Renter’s insurance exceptions
Renting has been on the rise for many years now. The American dream may have everything to dowith home ownership, but the current economy favors renting and people should understand what it takes to be a smart renter and how the lifestyle can be improved.
One of the simplest ways to do so is to make sure your possessions are insured. However, know that not everything you own can be insured through a renter’s insurance policy.
- Natural disasters – flooding is a very common natural disaster that occurs throughout the country, yet renter’s insurance won’t be of any use if your belongings are washed away by a flood. This type of peril is only covered by flood insurance.
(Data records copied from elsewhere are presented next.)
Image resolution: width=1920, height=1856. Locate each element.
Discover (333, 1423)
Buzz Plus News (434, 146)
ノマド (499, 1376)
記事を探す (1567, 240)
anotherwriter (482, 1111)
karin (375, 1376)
There is another catch through—the policy has a waiting period of up to 30 days to become effective. There are a few exceptions, determined on a case-by-case basis review of those impacted by flood. These include properties affected by flooding on federal land; instances where the flooding is caused, or exacerbated by, post-wildfire conditions on federal land; and where flood insurance was purchased no later than 60 days after the wildfire containment date. Sinkholes and earthquakes also need a separate policy.
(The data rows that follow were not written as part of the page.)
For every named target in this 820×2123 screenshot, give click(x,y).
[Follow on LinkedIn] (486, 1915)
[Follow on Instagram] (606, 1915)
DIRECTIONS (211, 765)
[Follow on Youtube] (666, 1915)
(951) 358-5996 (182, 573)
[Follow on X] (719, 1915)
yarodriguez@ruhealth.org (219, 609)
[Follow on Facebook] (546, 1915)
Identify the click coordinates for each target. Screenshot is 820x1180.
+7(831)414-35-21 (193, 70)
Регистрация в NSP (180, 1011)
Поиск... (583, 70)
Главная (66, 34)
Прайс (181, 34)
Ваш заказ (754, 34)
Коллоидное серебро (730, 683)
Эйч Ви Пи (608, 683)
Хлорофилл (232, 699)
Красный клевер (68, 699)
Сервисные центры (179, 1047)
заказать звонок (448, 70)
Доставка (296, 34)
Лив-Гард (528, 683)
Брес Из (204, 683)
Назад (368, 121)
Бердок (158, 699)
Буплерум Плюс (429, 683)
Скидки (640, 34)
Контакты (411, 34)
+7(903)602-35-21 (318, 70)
- Your roommate’s items – your renter’s insurance will not cover your roommate’s belongings. Despite the fact that you live together, unless both your names appear on the policy, only your items will be protected by renter’s insurance. typically, you can share a policy with your roommate, but not always. Make sure you research thoroughly before making such a decision. More details here.
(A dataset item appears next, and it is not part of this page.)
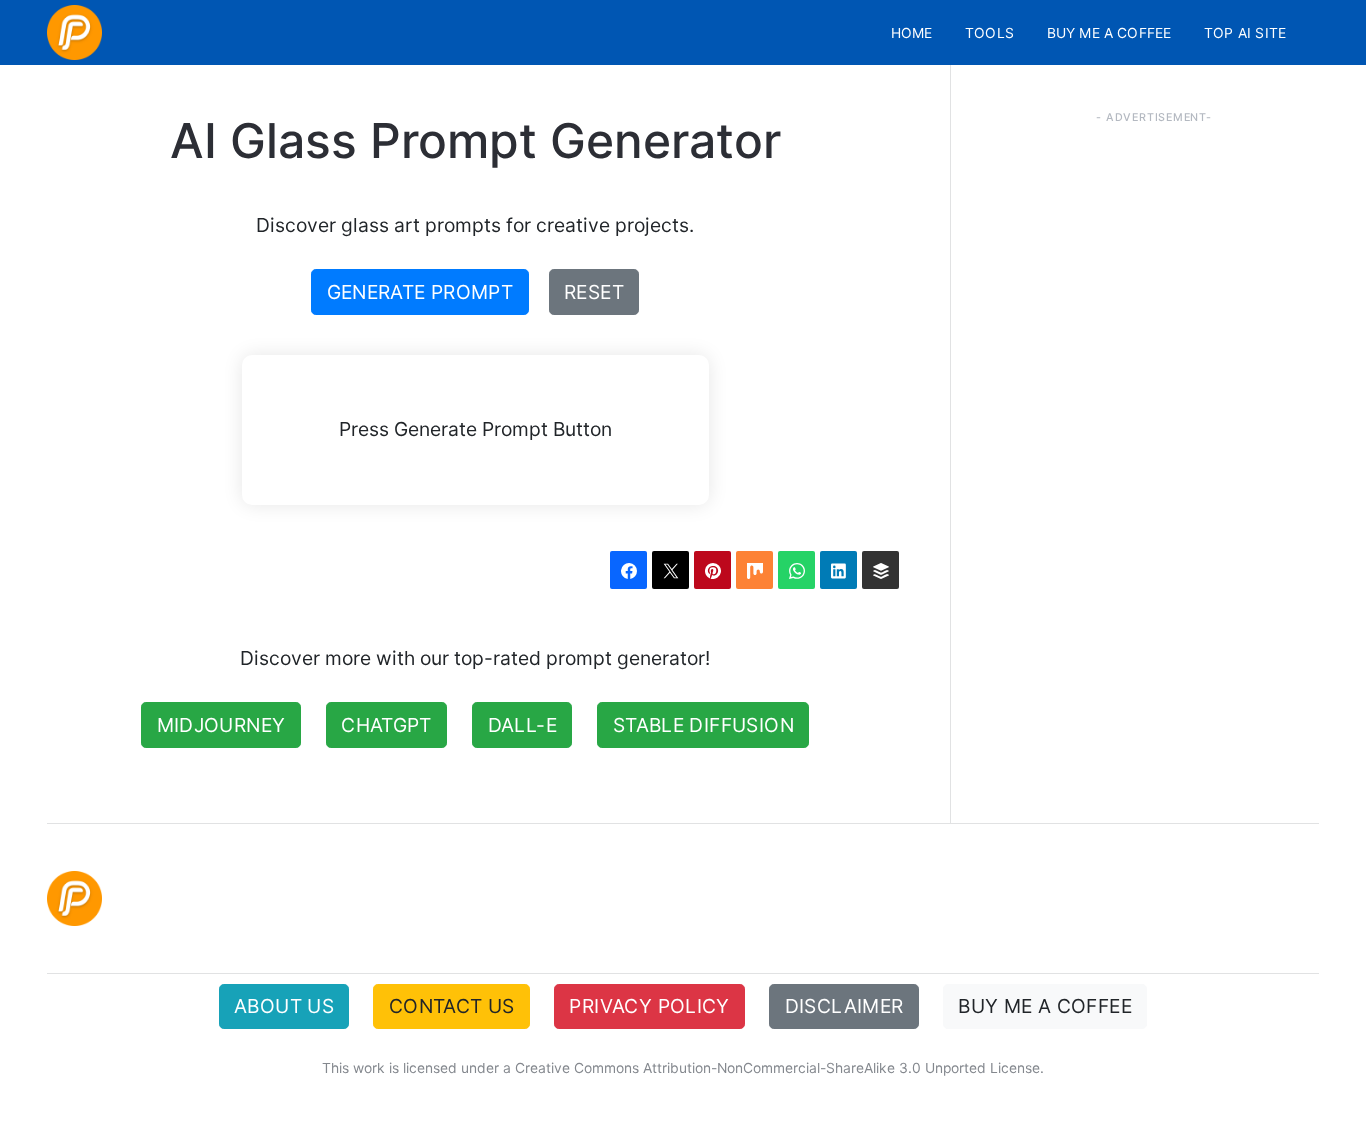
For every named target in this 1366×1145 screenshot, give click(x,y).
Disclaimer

- Faulty property management – this is one of the most common renter’s insurance claims, but in fact this policy won’t offer any kind of protection. If faulty plumbing is what led to a leak that soaked your furniture, your insurance policy won’t help you cover the cost of replacing that furniture. This also applies to faulty wiring that causes an electrical fire.
- Expensive stuff – if you own expensive jewelry, sports equipment, artwork or collectibles, a basic policy won’t cover them. In this case, you should purchase a separate insurance policy. Pro tip: have them appraised by a professional.
- Cars, electric bikes and the like – if your possessions disappear from inside your car, renter’s insurance has your back. But if your car itself disappears, or you find it damaged, renter’s insurance is powerless. In fact, the policy doesn’t cover any motor vehicles (thus including electric bikes and scooters, too), that’s what auto insurance is for.
- Undocumented items – you must prove you own your items and their value if you wish to add them to the policy. Make sure you keep receipt of the stuff you really care about more, and make a photo inventory of everything. The best way to keep this inventory safe is in the cloud.
- Damages to the structure of the building – renter’s insurance covers your belongings, not the physical building that holds your belongings. That part falls under your landlord’s responsibility and his homeowner’s insurance.